In Jerusalem there is the Franciscan church of Dominus Felvit halfway down the western slope of the Mount of Olives. It is said to be the site on the very first Palm Sunday where Jesus turned to look out over the city and wept for it’s future. The church commemorates this story from the Gospel with a teardrop shaped window. In front of the window is an alter embedded with a mosaic of a mother hen pulling her chicks in close.
As a five year old this was the first image of God that struck me, and stuck with me throughout my childhood. From the church window you could see the city of Jerusalem, the glittering gold Dome of the Rock in the distance, and in the foreground was this loving picture of a hen gathering in her chicks. My dad bought me a postcard, of the mosaicked hen complimented by the city view, during our first visit there. When we returned home to our village I pinned it on the wall next to my bed.

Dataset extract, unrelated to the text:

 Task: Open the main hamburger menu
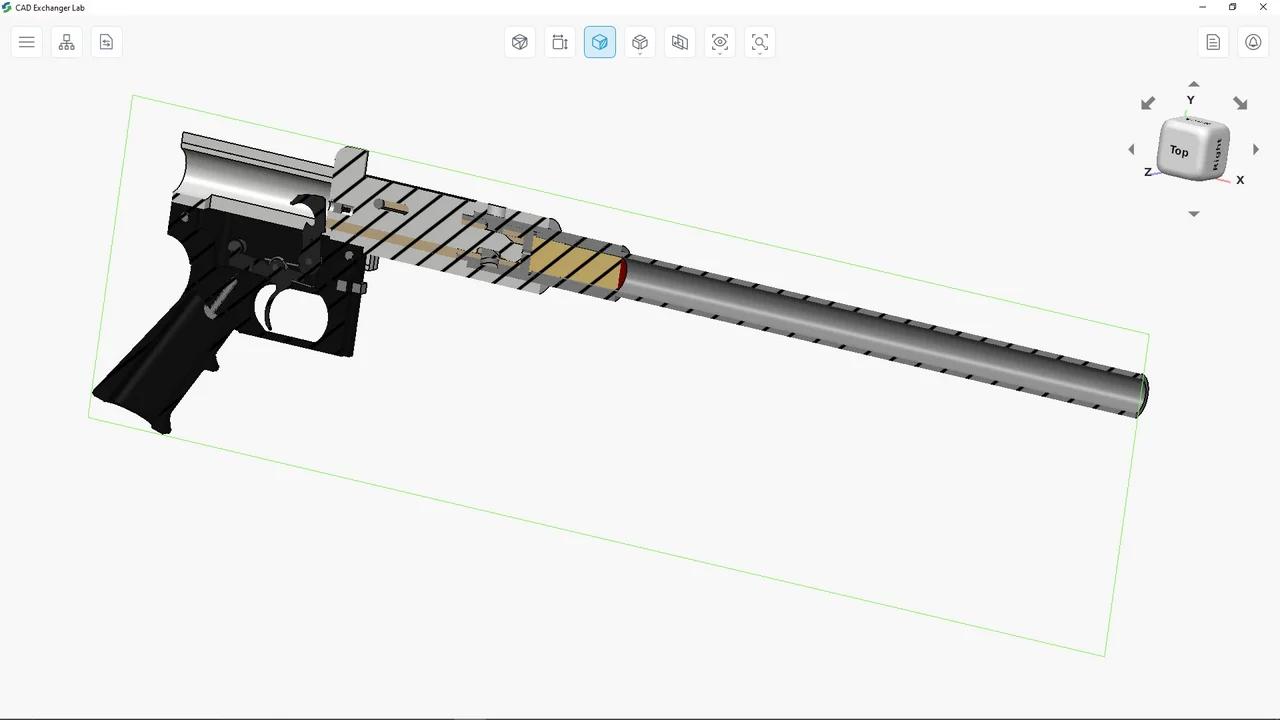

It was comforting to outline it with my fingertip and imagine a mothering God tucking me in each night.
This is an emblem of God that I held tight over the years even though I saw God embodied in a multitude of ways afterwards. He was in many colorful mosaics, domed cathedrals, ancient catacombs, the incense of the Catholic Church, the holy water of Latin Patriarchate Church, the convent of the Sister of Notre Dame de Sion, the monasteries of Wadi Natrun, the living rooms of Southern Baptist missionary friends, the hundreds of fronds on Palm Sunday in a courtyard in Beni Suef, and in all the many Coptic Orthodox Churches along the Nile that mark the path of the Holy Family fleeing through Egypt.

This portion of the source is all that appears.